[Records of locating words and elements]
- - - - - - -

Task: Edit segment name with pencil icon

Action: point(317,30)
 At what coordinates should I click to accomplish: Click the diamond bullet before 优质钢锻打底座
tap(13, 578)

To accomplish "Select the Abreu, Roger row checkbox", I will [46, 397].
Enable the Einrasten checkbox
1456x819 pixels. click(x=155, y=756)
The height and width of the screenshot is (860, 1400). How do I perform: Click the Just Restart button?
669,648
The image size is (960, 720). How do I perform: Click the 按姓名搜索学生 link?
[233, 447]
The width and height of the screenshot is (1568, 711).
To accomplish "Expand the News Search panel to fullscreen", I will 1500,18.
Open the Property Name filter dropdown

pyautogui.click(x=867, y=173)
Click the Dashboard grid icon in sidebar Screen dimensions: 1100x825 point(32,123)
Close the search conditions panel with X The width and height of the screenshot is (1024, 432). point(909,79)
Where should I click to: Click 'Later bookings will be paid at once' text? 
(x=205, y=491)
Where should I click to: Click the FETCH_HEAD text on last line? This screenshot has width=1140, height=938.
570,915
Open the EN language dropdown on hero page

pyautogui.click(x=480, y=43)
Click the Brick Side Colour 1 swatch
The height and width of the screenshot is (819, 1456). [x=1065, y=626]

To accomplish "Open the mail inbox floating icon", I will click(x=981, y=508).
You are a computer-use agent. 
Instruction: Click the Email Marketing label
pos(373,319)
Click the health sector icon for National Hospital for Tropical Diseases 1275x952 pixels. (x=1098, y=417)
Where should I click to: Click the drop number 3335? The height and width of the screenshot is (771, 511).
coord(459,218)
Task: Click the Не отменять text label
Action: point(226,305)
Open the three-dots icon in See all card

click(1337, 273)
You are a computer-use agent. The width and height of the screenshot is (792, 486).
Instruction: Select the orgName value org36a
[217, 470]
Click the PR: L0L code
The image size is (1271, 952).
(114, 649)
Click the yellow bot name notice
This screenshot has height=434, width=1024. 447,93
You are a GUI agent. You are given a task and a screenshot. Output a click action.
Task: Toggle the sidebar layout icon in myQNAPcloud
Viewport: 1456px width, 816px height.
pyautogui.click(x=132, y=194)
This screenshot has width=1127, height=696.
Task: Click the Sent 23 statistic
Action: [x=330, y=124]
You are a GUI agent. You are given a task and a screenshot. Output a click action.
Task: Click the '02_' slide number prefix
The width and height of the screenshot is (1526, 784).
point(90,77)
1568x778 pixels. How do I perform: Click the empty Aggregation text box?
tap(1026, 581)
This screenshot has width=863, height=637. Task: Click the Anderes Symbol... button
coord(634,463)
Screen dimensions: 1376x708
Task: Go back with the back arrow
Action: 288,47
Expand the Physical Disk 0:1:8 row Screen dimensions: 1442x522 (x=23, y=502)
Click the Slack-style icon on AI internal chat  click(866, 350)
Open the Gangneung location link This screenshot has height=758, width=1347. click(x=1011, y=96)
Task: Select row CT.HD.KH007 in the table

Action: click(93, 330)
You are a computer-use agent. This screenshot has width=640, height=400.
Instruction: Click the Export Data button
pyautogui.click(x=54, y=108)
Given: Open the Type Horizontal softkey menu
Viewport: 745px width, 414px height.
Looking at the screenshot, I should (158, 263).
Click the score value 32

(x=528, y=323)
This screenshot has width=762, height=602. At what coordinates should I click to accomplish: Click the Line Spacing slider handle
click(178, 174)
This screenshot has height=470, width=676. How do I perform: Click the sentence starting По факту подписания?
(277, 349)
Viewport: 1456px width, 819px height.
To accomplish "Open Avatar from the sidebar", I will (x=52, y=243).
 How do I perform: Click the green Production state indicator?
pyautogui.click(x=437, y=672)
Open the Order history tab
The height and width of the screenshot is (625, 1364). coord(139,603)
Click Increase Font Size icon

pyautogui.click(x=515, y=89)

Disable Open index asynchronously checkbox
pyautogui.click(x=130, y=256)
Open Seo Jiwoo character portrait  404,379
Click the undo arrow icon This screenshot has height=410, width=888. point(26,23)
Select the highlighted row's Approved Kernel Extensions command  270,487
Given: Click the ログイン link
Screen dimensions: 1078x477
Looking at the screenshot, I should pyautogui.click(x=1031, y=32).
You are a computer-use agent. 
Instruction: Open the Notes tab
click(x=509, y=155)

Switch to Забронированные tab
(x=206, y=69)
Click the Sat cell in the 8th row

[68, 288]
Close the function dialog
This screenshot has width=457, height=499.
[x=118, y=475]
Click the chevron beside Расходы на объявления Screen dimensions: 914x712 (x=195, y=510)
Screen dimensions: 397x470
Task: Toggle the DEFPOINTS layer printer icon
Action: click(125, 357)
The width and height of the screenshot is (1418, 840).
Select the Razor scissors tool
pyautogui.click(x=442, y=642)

- - - - - - -

EXERCISE PROMPT
Convert every item above into a JSON list of strings with one string per line, omitting blank lines.

TASK RESULT
[
  "Task: Edit segment name with pencil icon",
  "Action: point(317,30)",
  " At what coordinates should I click to accomplish: Click the diamond bullet before 优质钢锻打底座",
  "tap(13, 578)",
  "To accomplish \"Select the Abreu, Roger row checkbox\", I will [46, 397].",
  "Enable the Einrasten checkbox",
  "1456x819 pixels. click(x=155, y=756)",
  "The height and width of the screenshot is (860, 1400). How do I perform: Click the Just Restart button?",
  "669,648",
  "The image size is (960, 720). How do I perform: Click the 按姓名搜索学生 link?",
  "[233, 447]",
  "The width and height of the screenshot is (1568, 711).",
  "To accomplish \"Expand the News Search panel to fullscreen\", I will 1500,18.",
  "Open the Property Name filter dropdown",
  "pyautogui.click(x=867, y=173)",
  "Click the Dashboard grid icon in sidebar Screen dimensions: 1100x825 point(32,123)",
  "Close the search conditions panel with X The width and height of the screenshot is (1024, 432). point(909,79)",
  "Where should I click to: Click 'Later bookings will be paid at once' text? ",
  "(x=205, y=491)",
  "Where should I click to: Click the FETCH_HEAD text on last line? This screenshot has width=1140, height=938.",
  "570,915",
  "Open the EN language dropdown on hero page",
  "pyautogui.click(x=480, y=43)",
  "Click the Brick Side Colour 1 swatch",
  "The height and width of the screenshot is (819, 1456). [x=1065, y=626]",
  "To accomplish \"Open the mail inbox floating icon\", I will click(x=981, y=508).",
  "You are a computer-use agent. ",
  "Instruction: Click the Email Marketing label",
  "pos(373,319)",
  "Click the health sector icon for National Hospital for Tropical Diseases 1275x952 pixels. (x=1098, y=417)",
  "Where should I click to: Click the drop number 3335? The height and width of the screenshot is (771, 511).",
  "coord(459,218)",
  "Task: Click the Не отменять text label",
  "Action: point(226,305)",
  "Open the three-dots icon in See all card",
  "click(1337, 273)",
  "You are a computer-use agent. The width and height of the screenshot is (792, 486).",
  "Instruction: Select the orgName value org36a",
  "[217, 470]",
  "Click the PR: L0L code",
  "The image size is (1271, 952).",
  "(114, 649)",
  "Click the yellow bot name notice",
  "This screenshot has height=434, width=1024. 447,93",
  "You are a GUI agent. You are given a task and a screenshot. Output a click action.",
  "Task: Toggle the sidebar layout icon in myQNAPcloud",
  "Viewport: 1456px width, 816px height.",
  "pyautogui.click(x=132, y=194)",
  "This screenshot has width=1127, height=696.",
  "Task: Click the Sent 23 statistic",
  "Action: [x=330, y=124]",
  "You are a GUI agent. You are given a task and a screenshot. Output a click action.",
  "Task: Click the '02_' slide number prefix",
  "The width and height of the screenshot is (1526, 784).",
  "point(90,77)",
  "1568x778 pixels. How do I perform: Click the empty Aggregation text box?",
  "tap(1026, 581)",
  "This screenshot has width=863, height=637. Task: Click the Anderes Symbol... button",
  "coord(634,463)",
  "Screen dimensions: 1376x708",
  "Task: Go back with the back arrow",
  "Action: 288,47",
  "Expand the Physical Disk 0:1:8 row Screen dimensions: 1442x522 (x=23, y=502)",
  "Click the Slack-style icon on AI internal chat  click(866, 350)",
  "Open the Gangneung location link This screenshot has height=758, width=1347. click(x=1011, y=96)",
  "Task: Select row CT.HD.KH007 in the table",
  "Action: click(93, 330)",
  "You are a computer-use agent. This screenshot has width=640, height=400.",
  "Instruction: Click the Export Data button",
  "pyautogui.click(x=54, y=108)",
  "Given: Open the Type Horizontal softkey menu",
  "Viewport: 745px width, 414px height.",
  "Looking at the screenshot, I should (158, 263).",
  "Click the score value 32",
  "(x=528, y=323)",
  "This screenshot has width=762, height=602. At what coordinates should I click to accomplish: Click the Line Spacing slider handle",
  "click(178, 174)",
  "This screenshot has height=470, width=676. How do I perform: Click the sentence starting По факту подписания?",
  "(277, 349)",
  "Viewport: 1456px width, 819px height.",
  "To accomplish \"Open Avatar from the sidebar\", I will (x=52, y=243).",
  " How do I perform: Click the green Production state indicator?",
  "pyautogui.click(x=437, y=672)",
  "Open the Order history tab",
  "The height and width of the screenshot is (625, 1364). coord(139,603)",
  "Click Increase Font Size icon",
  "pyautogui.click(x=515, y=89)",
  "Disable Open index asynchronously checkbox",
  "pyautogui.click(x=130, y=256)",
  "Open Seo Jiwoo character portrait  404,379",
  "Click the undo arrow icon This screenshot has height=410, width=888. point(26,23)",
  "Select the highlighted row's Approved Kernel Extensions command  270,487",
  "Given: Click the ログイン link",
  "Screen dimensions: 1078x477",
  "Looking at the screenshot, I should pyautogui.click(x=1031, y=32).",
  "You are a computer-use agent. ",
  "Instruction: Open the Notes tab",
  "click(x=509, y=155)",
  "Switch to Забронированные tab",
  "(x=206, y=69)",
  "Click the Sat cell in the 8th row",
  "[68, 288]",
  "Close the function dialog",
  "This screenshot has width=457, height=499.",
  "[x=118, y=475]",
  "Click the chevron beside Расходы на объявления Screen dimensions: 914x712 (x=195, y=510)",
  "Screen dimensions: 397x470",
  "Task: Toggle the DEFPOINTS layer printer icon",
  "Action: click(125, 357)",
  "The width and height of the screenshot is (1418, 840).",
  "Select the Razor scissors tool",
  "pyautogui.click(x=442, y=642)"
]